Idempotency prevents all of these scenarios.

Implementation Patterns

Database-Backed - Store idempotency keys in a database table with the request hash and response. Use a unique constraint on the key to handle concurrent duplicate requests. PostgreSQL’s INSERT ... ON CONFLICT makes this straightforward.

Redis-Backed - Store keys in Redis with a TTL. Faster than database lookups but requires Redis availability. Use SET key value NX EX ttl for atomic check-and-set.

Request Fingerprinting - For systems where clients do not send idempotency keys, compute a fingerprint from the request body (hash of the input). This provides automatic deduplication but can produce false matches if different intentional requests happen to be identical.

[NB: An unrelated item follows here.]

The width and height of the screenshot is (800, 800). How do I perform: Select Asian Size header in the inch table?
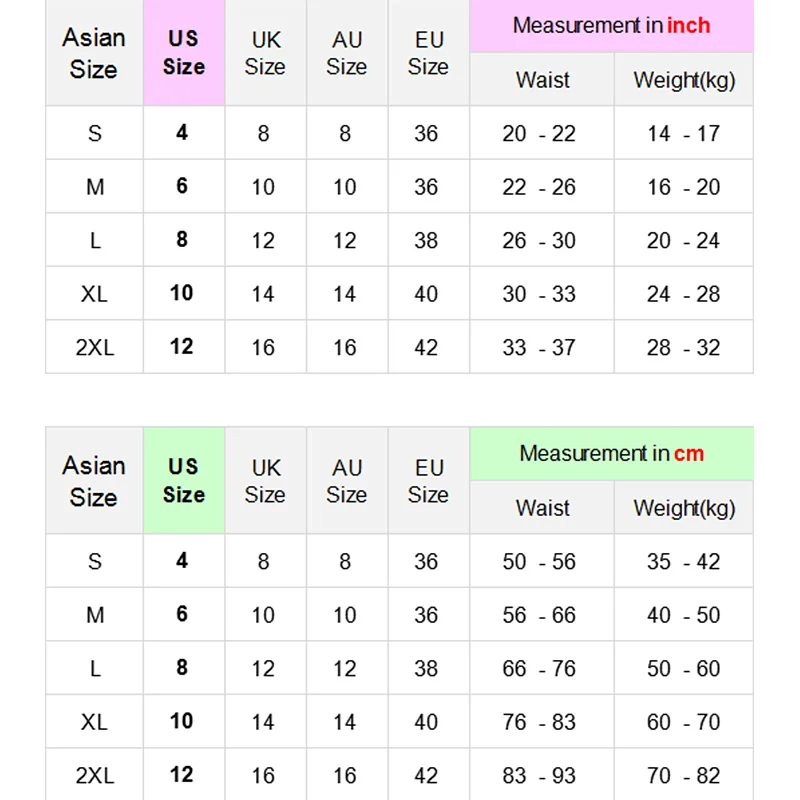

Idempotency is not optional for production AI APIs. It is a reliability requirement that prevents expensive and confusing duplicate processing.

Sources

  • Kleppmann, M. (2017). Designing Data-Intensive Applications. O’Reilly Media. Chapter 11: Stream Processing. (Idempotent consumers in distributed systems; exactly-once semantics and idempotency keys as practical alternatives.)
  • Fielding, R. T. (2000). Architectural Styles and the Design of Network-based Software Architectures. Doctoral dissertation, UC Irvine. (REST constraints including HTTP method semantics; GET, PUT, DELETE as idempotent methods.)
  • Birman, K. P. (2012). Guide to Reliable Distributed Systems. Springer. Chapter 4: At-most-once and at-least-once delivery. (Idempotency as the mechanism for safe retry behavior in distributed systems with at-least-once delivery guarantees.)